The city council approved a new special improvement district along 21st Avenue on Tuesday afternoon despite opposition from half-dozen property owners to bolster economic growth in the People’s Park section.
In a 6-1 vote council members adopted the ordinance creating the 21st Avenue Special Improvement District (SID) whose boundaries runs in 21st Avenue from Straight Street to East 33rd Street including Beckwith Avenue and Lindbergh Place; Market Street from East 29th to East 34th Streets; and first block of Madison Avenue off 21st Avenue, according to city records.
The sole vote against the district was cast by William McKoy, 3rd Ward councilman. He objected to what he perceived a muzzling of the opposition after a business owner and an attorney representing half-dozen property owners in the district came out against the district during the public hearing preceding the vote.
“The issues that were raised are cogent, legitimate, and should be answered,” said McKoy. He focused on issues raised by attorney James Turteltaub of Florham Park-based Carlin and Ward law firm.
Turteltaub, who said he represents six property owners who own 12 buildings on Lindbergh Place and Beckwith Avenue, said many of his clients did not receive notifications about the creation of the district.
“I’ve not been notified of this until now,” said Joseph Germinario, president of Allstate Information Management on Beckwith Avenue. He said his landlord informed him about the district.
Regular mail and certified letters were sent to properties in the area, confirmed city clerk Sonia Gordon.
Germinario said he’s also the owner of 28-42 Beckwith Avenue which tax records show is deeded to RT 80 Mini Warehouse Assoc.
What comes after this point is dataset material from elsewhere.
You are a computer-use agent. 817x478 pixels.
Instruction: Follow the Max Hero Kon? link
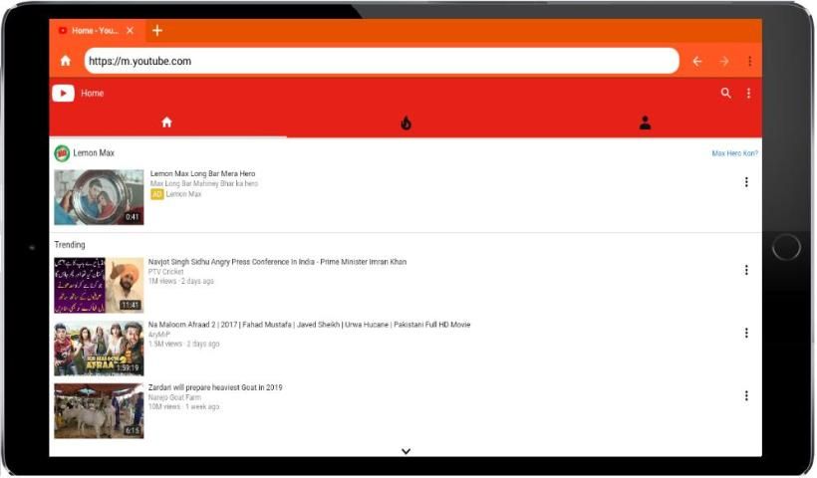[x=734, y=153]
LLC. He said he owns two properties and has long-term lease on two properties in the area.
The district will be “detrimental” to his business, said Germinario. He was the sole property owner to express his opposition to the district.
Turteltaub said the properties he represents are industrial buildings that are not in need of the district’s services. The district promises to provide better security, cleaner streets, and an improved business environment in the area.
“The district as it’s designed will not provide any benefits to my clients,” said Turteltaub. “They don’t want to be part of that. They don’t believe they are part of it.”
John Granata, owner of John Granata Financial Services on 21st Avenue, rebutted Turteltaub’s comments that his clients will not benefit. “It’s not true. Everybody will benefit,” he said. He cited 42nd Street in New York City that witnessed a positive transformation largely due to a SID.
“It’s fine those owners spend money on attorneys, but when we ask them for money for the district they have such tight pockets it’s not even funny,” remarked Granata.
The attorney had documents and boards as well as experts to present his case during the hearing, but city law director Domenick Stampone cut the hearing short. Turteltaub said he sent a letter to city officials on June 29th, 2015 that stated his clients’ opposition to the district.
Stampone did not have the letter in front of him to engage Turteltaub, he said. The shortened hearing prompted McKoy to call the public hearing “flawed.”
“The objectors were not given a fair hearing because they were not able to present their case,” said McKoy. I think we’re damaging ourselves this is not the way to impose a permanent tax, said McKoy.
The properties that fall within the district’s boundaries will pay an additional tax to fund the improvements the district hopes to make to build a more vibrant business environment in the area.
Andre Sayegh, 6th Ward councilman, the main backer of the district, invited the objectors to get involved to further a collective effort to better the area. “We want a safer area, we want a cleaner area, so that Paterson’s image improves; and our economy in that area improves as well,” said Sayegh.
The opponents of the district were late to voice their opposition. For three years the district has been in the works. Even during recent presentations before the council none of those against the district came forth to oppose the creation of the SID.
“This is the first time I hear these concerns,” said Alex Mendez, councilman at-large. The appearance of the objectors raised uncertainties about whether to move forward with the district.
“I’m having some mixed feelings,” said Maritza Davila, councilwoman at-large. With only McKoy, who said he generally supports SIDs, in opposition the council approved the district.
“This is something 21st Avenue needs,” said Davila.